Business Lessons I've Learned - Or, Why I Have a Lifetime Supply of Hot Pink Tissue Paper
When you first open your business, or even if you've been doing it for a while, you're bound to make some dumb mistakes. In the occasional series "Business Lessons I've Learned," I'm sharing some of the business mistakes I've made so that you don't make the same ones!
Bonnie Bryant Creative "officially" started in the spring of 2012. I was in law school at the time, TOTALLY miserable. (If there were a "Life Lessons I've Learned" series, it would be "Don't go to law school if you don't actually want to be a lawyer").
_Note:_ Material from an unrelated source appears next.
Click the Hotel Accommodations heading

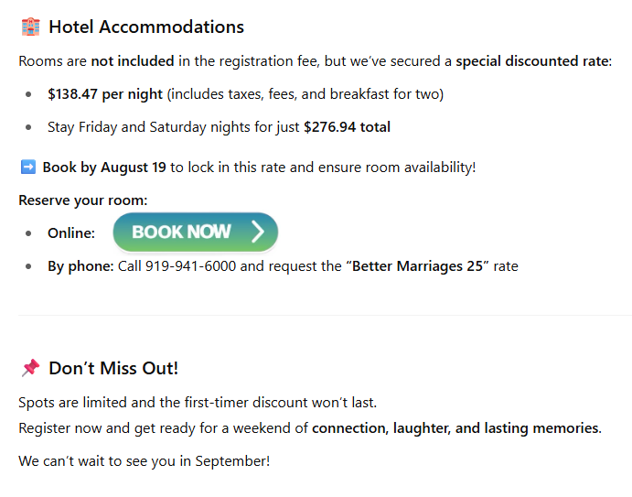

I knew I was going to drop out after my 1L finals were done and that I wanted to have a more creative career, but didn't quite know what that was going to be.
I started the product side of my business then - spoiler alert, my products didn't start making me real money until five years later, so if you just started out and you're struggling, it takes a lot of patience and hard work.
Back in 2012, I had a vague idea of what I wanted to sell, and really no plan as to how I'd actually make money on it. Business lesson number one: make something that people want to buy. At the time, I was making random stuff and exploring my creativity, not planning it out in a commerce-based way. I was painting wine glasses and making seed bead necklaces, hoping that the customers would just kind of fall out of the sky.
At the time, my passion for branding got WAY ahead of me. I kind of wanted to make jewelry one day, so I made basically the dumbest purchase ever. I decided that if I DID decide to make and sell jewelry, I'd really want nice boxes and tissue paper. (Remember, I wasn't making much jewelry at the time - I was thinking that I MIGHT do it in the future).
I got a wholesale catalogue and bought a HUGE quantity of kraft boxes, gift bags, and hot pink tissue paper.
That's not the dumbest part.
If I still had this stuff now, I could easily unload and make some of my money back.
Why can't I do that?
Cause I stuck a huge branded label on each and every box and bag. It's an old, out-of-date logo of an old business name that I don't use anymore. So, I basically wasted a few hundred dollars on a bunch of junk I couldn't even resell.
When cleaning out my office a few years ago, I sadly had to recycle the kraft boxes and bags with the big ugly label on them.
I kept the enormous quantity of hot pink tissue paper, though - and every single gift I give has a few sheets of it tucked into the bag. I don't think I'll ever get rid of it all!
LESSON LEARNED: Don't buy expensive packaging materials before you even have a product for them - and don't stick big labels on them all at once!